Joshua Ness  58:22  
Right. All right, that's, that's really interesting. It's gonna be interesting to see how healthcare in and health providers and institutions begin implementing that here at the end of the year. That brings us to time, I do want to end real quick on a on an aspirational note for the future. If I'm going to go around the room, if we could just take 10 seconds and tell me what you're most excited about in the field and the advancing field of healthcare. It doesn't necessarily need to be what we're talking about today. But I do want to get just a glimmer of hope for the future. It's a tough week for folks right now. And so tell me tell me a little bit. Bruce, let's start with you. What are you most excited for? As the healthcare field field advances?

Bruce Lampert  59:03  
Yeah, well, I'm, again, I'm drinking the Kool Aid, but it's all about AI. I mean, the advancements in AI is just absolutely mind boggling. It can touch every single field of medicine.

Joshua Ness  59:16  
Yeah. And on the topic of technology, Rohit, what are you most excited for? As you as you work with all these healthcare providers who come into our labs and do testing with what are you seeing that really gives you hope?

Rohit Saraf  59:27  
I mean, I'm just seeing the sheer number of innovation that's coming out of all our partners and the entire ecosystem that we're building, right?
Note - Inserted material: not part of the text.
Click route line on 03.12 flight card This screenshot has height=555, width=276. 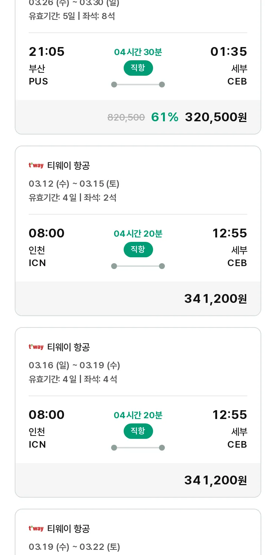138,266
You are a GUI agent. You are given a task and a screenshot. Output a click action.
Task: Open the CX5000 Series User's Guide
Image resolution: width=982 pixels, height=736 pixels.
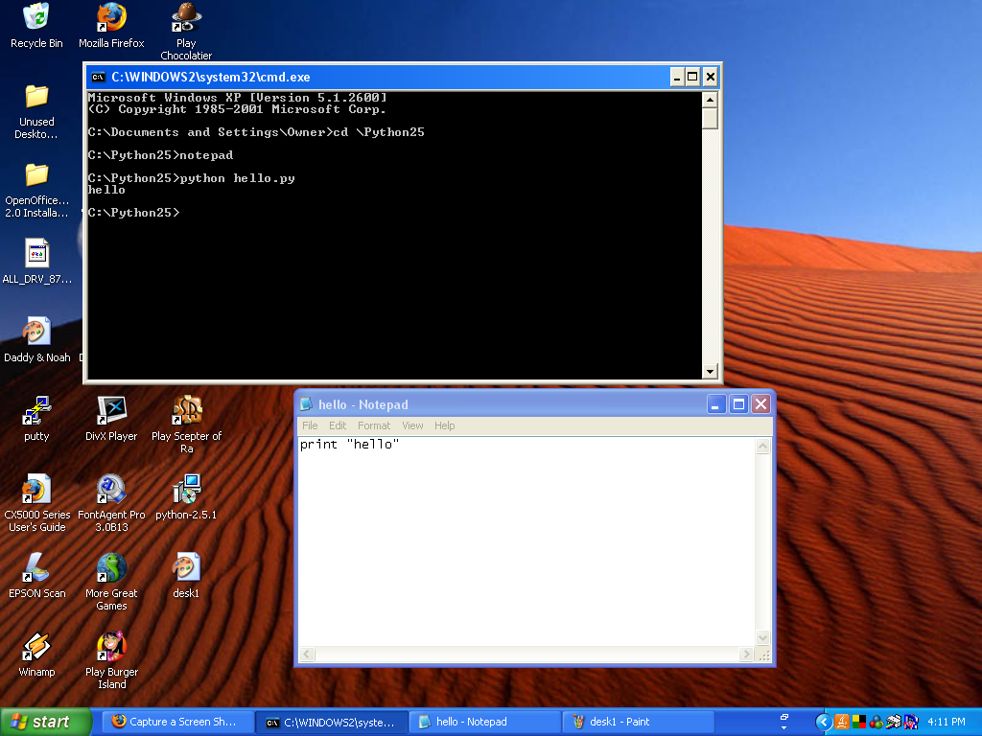tap(36, 489)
I mean, I spent all my career in high tech, but this is a real chance to do something when you talk about technology for good, or as Bruce would put it, ai for good, right? This is really to take what we have and really enable and do something for the society and just seeing tons and tons of innovation in healthcare space and and we haven't even scratched the surface as of right now, watch out for this for use in next five years, it's going to be

Joshua Ness  1:00:06  
For sure. Randi how about you? What do you what are you most excited about?

Randi Foraker, PhD, MA  1:00:09  
I like seeing all of these people coming together and collaborating, because this is a big gnarly problem to solve. And it takes people from different disciplines to come together and really fix things and make healthcare run like it should. And so I'm excited to be a part of this group, and quite frankly, excited to see what what we will achieve in the coming years.

Joshua Ness  1:00:36  
And we're definitely excited to be working with you as well. Jon, take us home. What are you most excited about?
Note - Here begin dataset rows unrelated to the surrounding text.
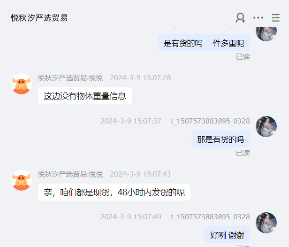Click the add contact icon in header

tap(240, 18)
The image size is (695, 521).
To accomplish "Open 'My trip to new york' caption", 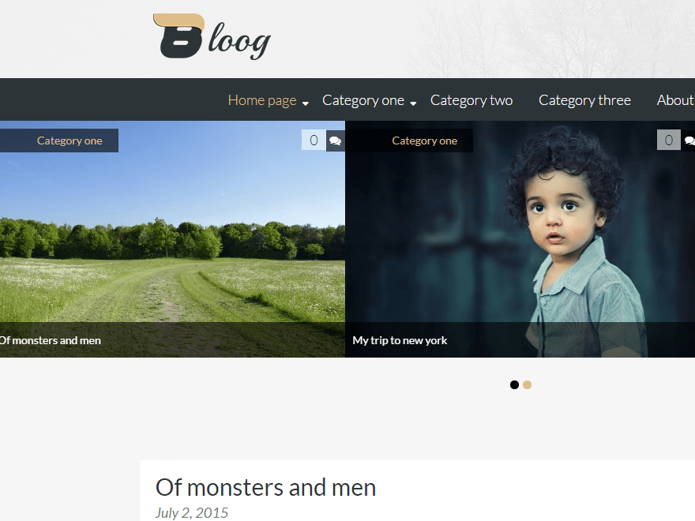I will tap(400, 340).
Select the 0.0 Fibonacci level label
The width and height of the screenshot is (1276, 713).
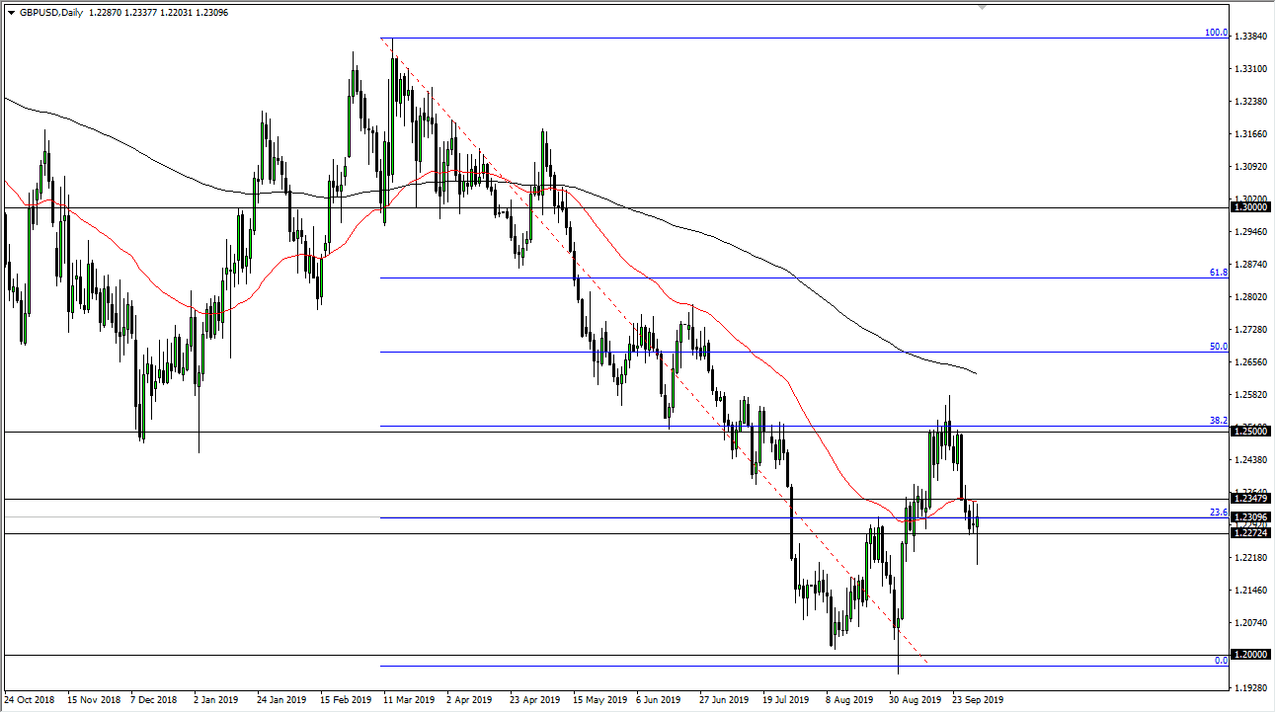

Jon D. Morrow, M.D.  1:00:40  
I'm excited about the speed to value here that we are able now you know, we're on the edge to use the word we're on the edge of being able to really turn these innovation cycles into innovation moments. Instead of innovation epics, we're able to take the data can come in faster, the knowledge can be generated faster, through you know, more eyes, more brains on the information and then being able to propagate the lessons learned back out to the community. The speed is just mind boggling how quickly things are going to change in the next several years because we now have the technological abilities to harness the brain power and to harness the communities that we've built.

Joshua Ness  1:01:20  
Yeah, for sure. That's that's going to be super exciting. that is a wrap. Ladies and gentlemen, thank you to our speakers and our audience for joining in. Like I said, this conversation has been recorded it will be available I think tomorrow anybody would like to share this content with their communities. For more information about some of the work that we're doing at Verizon 5G Labs, you can you can visit us at verizon5glabs.com And if you're interested in some of the great work that Alley is doing, you can check them out at alley.com I'm Joshua Ness with Verizon 5G Labs. If you haven't already, please remember to go vote this week, or by Tuesday on Election Day, and super important. Thank you again to all of our panelists, and thank you again to everybody who joined us here today. Thanks a lot. Have a good day.